In the mid-1870's, Coolidge began painting what would now be called "furry art", creating scenes with dogs in human settings, though it is not known what inspired him to do so.
Coolidge's first commerical "furry" work was created around 1895, when he painted a poster for the Columbia Bicycle Company of Massachusetts, depicting a monkey riding a bicycle with a parrot perched on the handlebars.
Work for Brown & Bigelow
In 1903, Coolidge was contacted by the Brown & Bigelow advertising company of St. Paul, Minnesota, and commissioned to create sixteen works depicting dogs in various human poses. These would become his most famous pictures. Thematically, the works thus created were:
- A Bachelor's Dog (sitting in an armchair smoking a cigar)
- Breach of Promise Suit (a courtroom scene)
- New Year's Eve in Dogville (a formal dance)
- One to Tie, Two to Win (watching a baseball game)
- Riding the Goat (performing stunts for the amusement of royalty)
- Sitting up with a Sick Friend (two females intrude on a group socialising around a table)
- Ten Miles to a Garage (trying to fix a broken-down car)
- The Reunion (sitting around a table smoking long pipes)
- A Bold Bluff, A Friend in Need, His Station and Four Aces, Pinched with Four Aces, Poker Sympathy, Post Mortem, Stranger in Camp, and Waterloo (playing poker)
Other works of Coolidge depicting anthropomorphic dogs include Kelly Pool (dogs holding cues around a pool table), No Graft here (a St.
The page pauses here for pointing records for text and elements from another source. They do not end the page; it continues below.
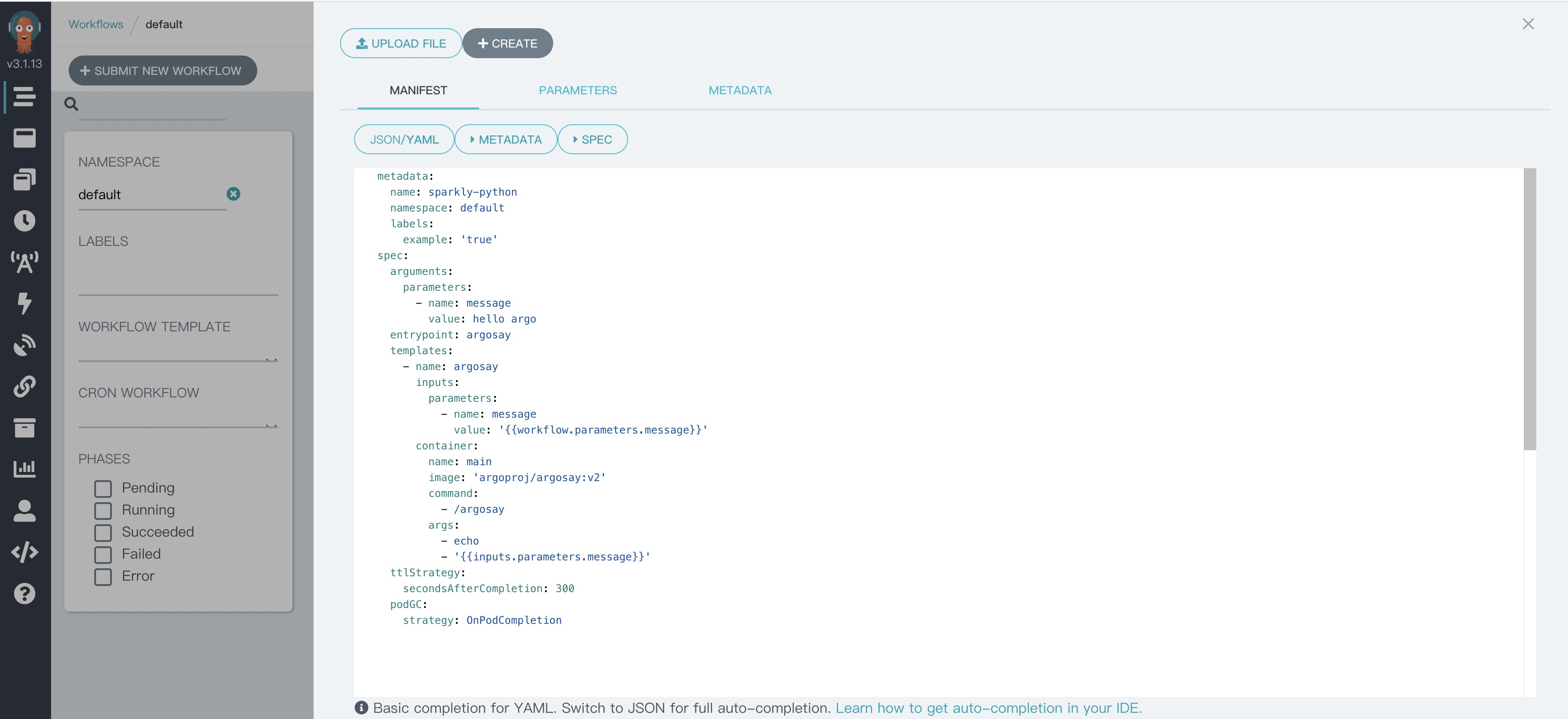The width and height of the screenshot is (1568, 719).
Task: Switch to the PARAMETERS tab
Action: coord(577,90)
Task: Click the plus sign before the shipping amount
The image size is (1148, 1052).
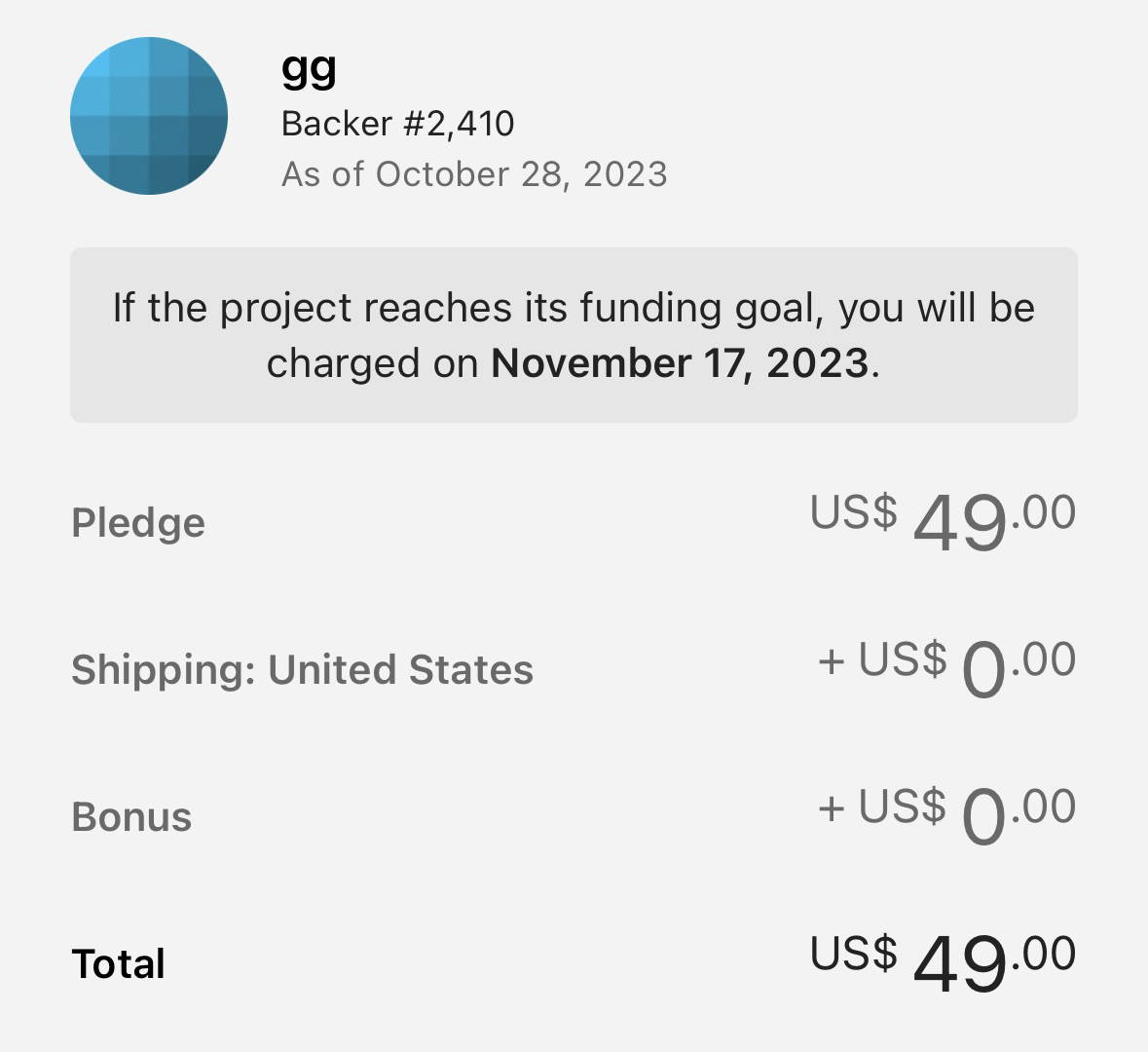Action: tap(831, 661)
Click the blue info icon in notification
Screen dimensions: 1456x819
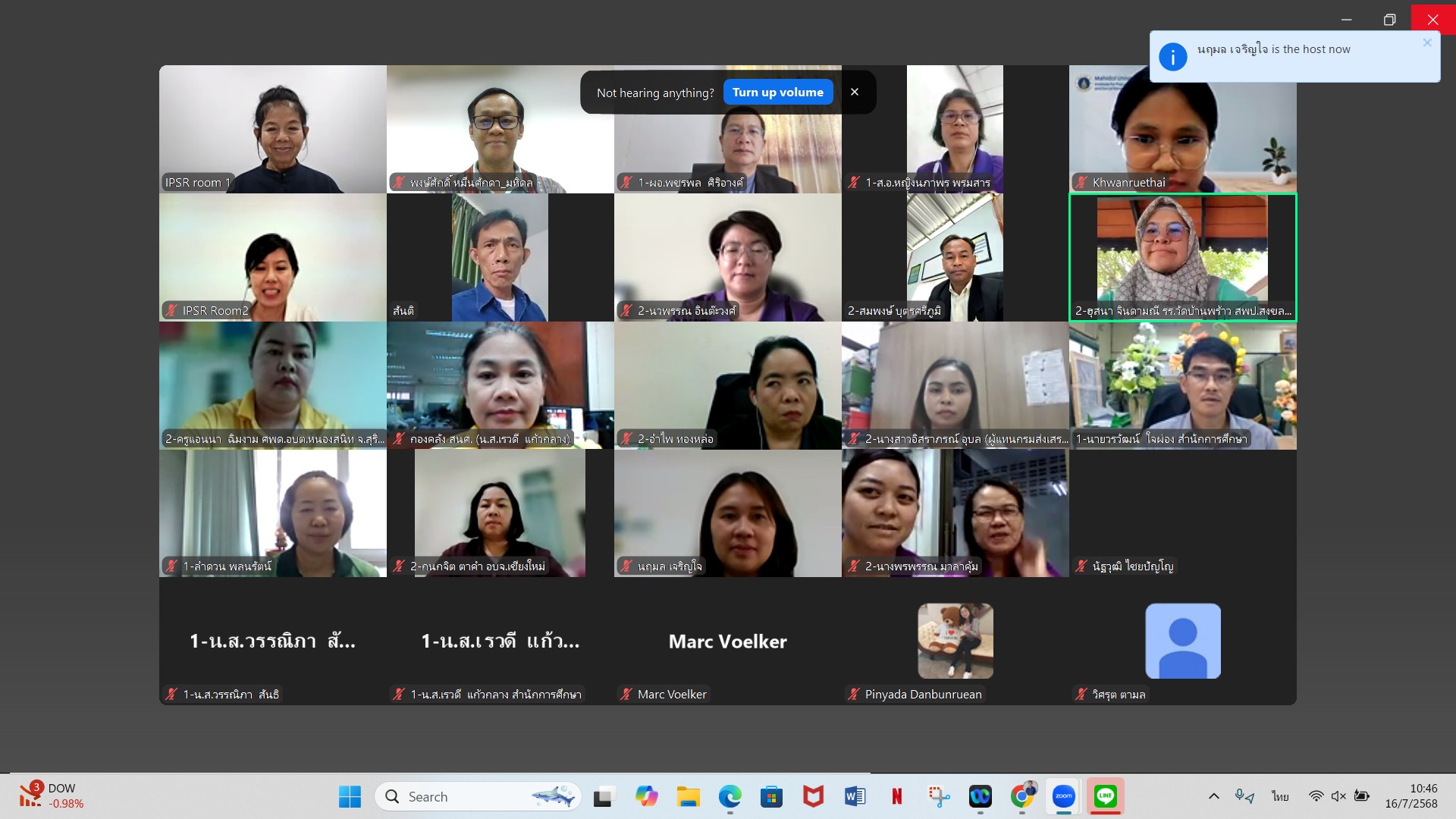pos(1172,57)
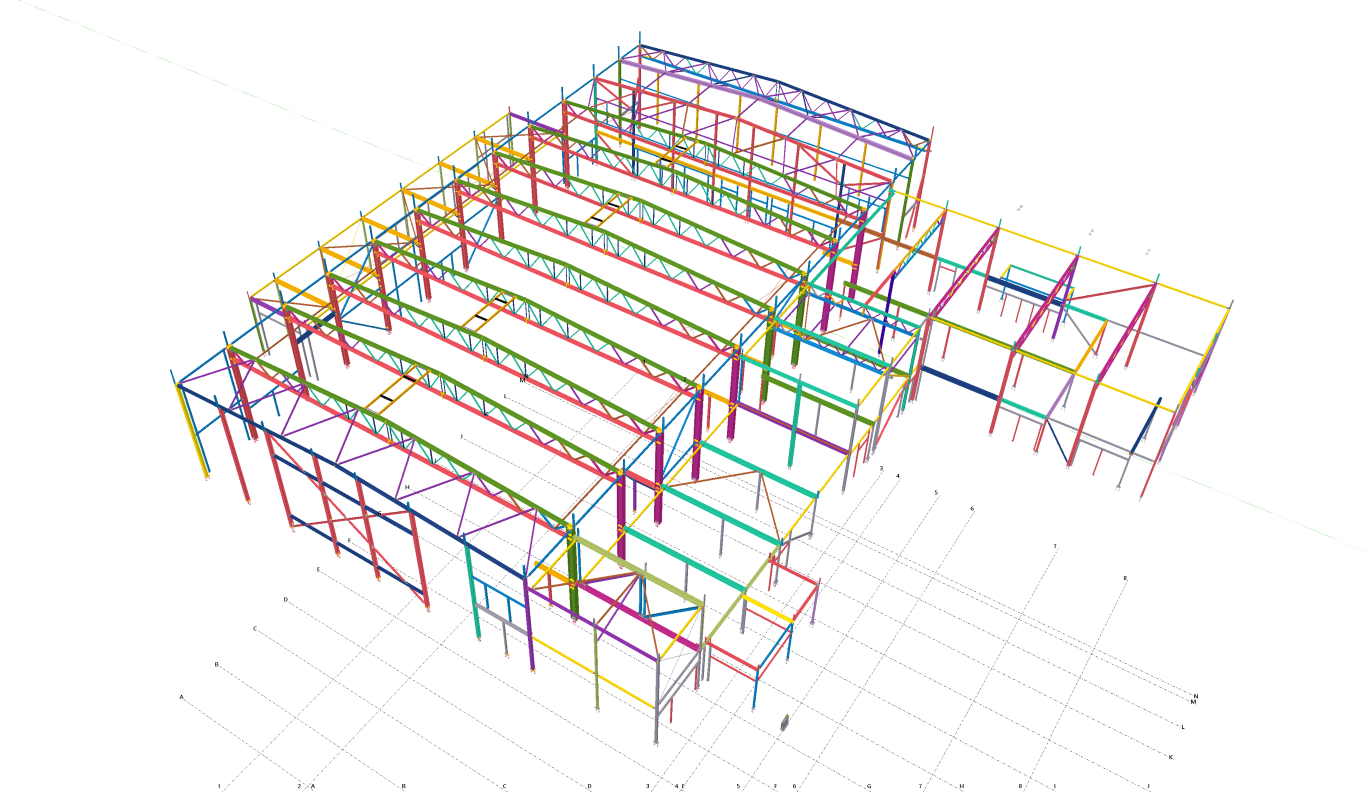Pick grid label C at the bottom edge
The width and height of the screenshot is (1368, 792).
point(504,786)
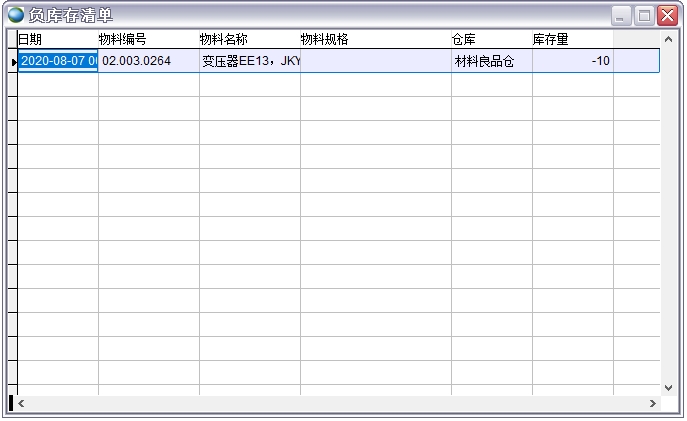Select the 物料名称 column header
This screenshot has height=421, width=687.
point(249,39)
Bernard in judicial robes) and Only a Pair of Deuces (another poker scene).
Coolidge married late in life (1909), at the age of sixty-four. At around this time, the demand for his caricatures dropped, and Coolidge tended to the housechores while his wife worked as a filing clerk in a Manhattan law office.
In 1928, the couple moved to Grasmere, Staten Island, where Coolidge passed away on January 13, 1934.
Cassius Coolidge's works have earned a place in the history of kitsch Americana, and are immediately recognisable around the world today. His theme of "dogs playing poker" has been imitated by other artists, and his works have been placed on all manner of merchandise from posters to neckties to Franklin Mint plates.
On February 15, 2005, two Coolidge originals (A Bold Bluff and Waterloo: Two) sold at auction in New York for $590,400.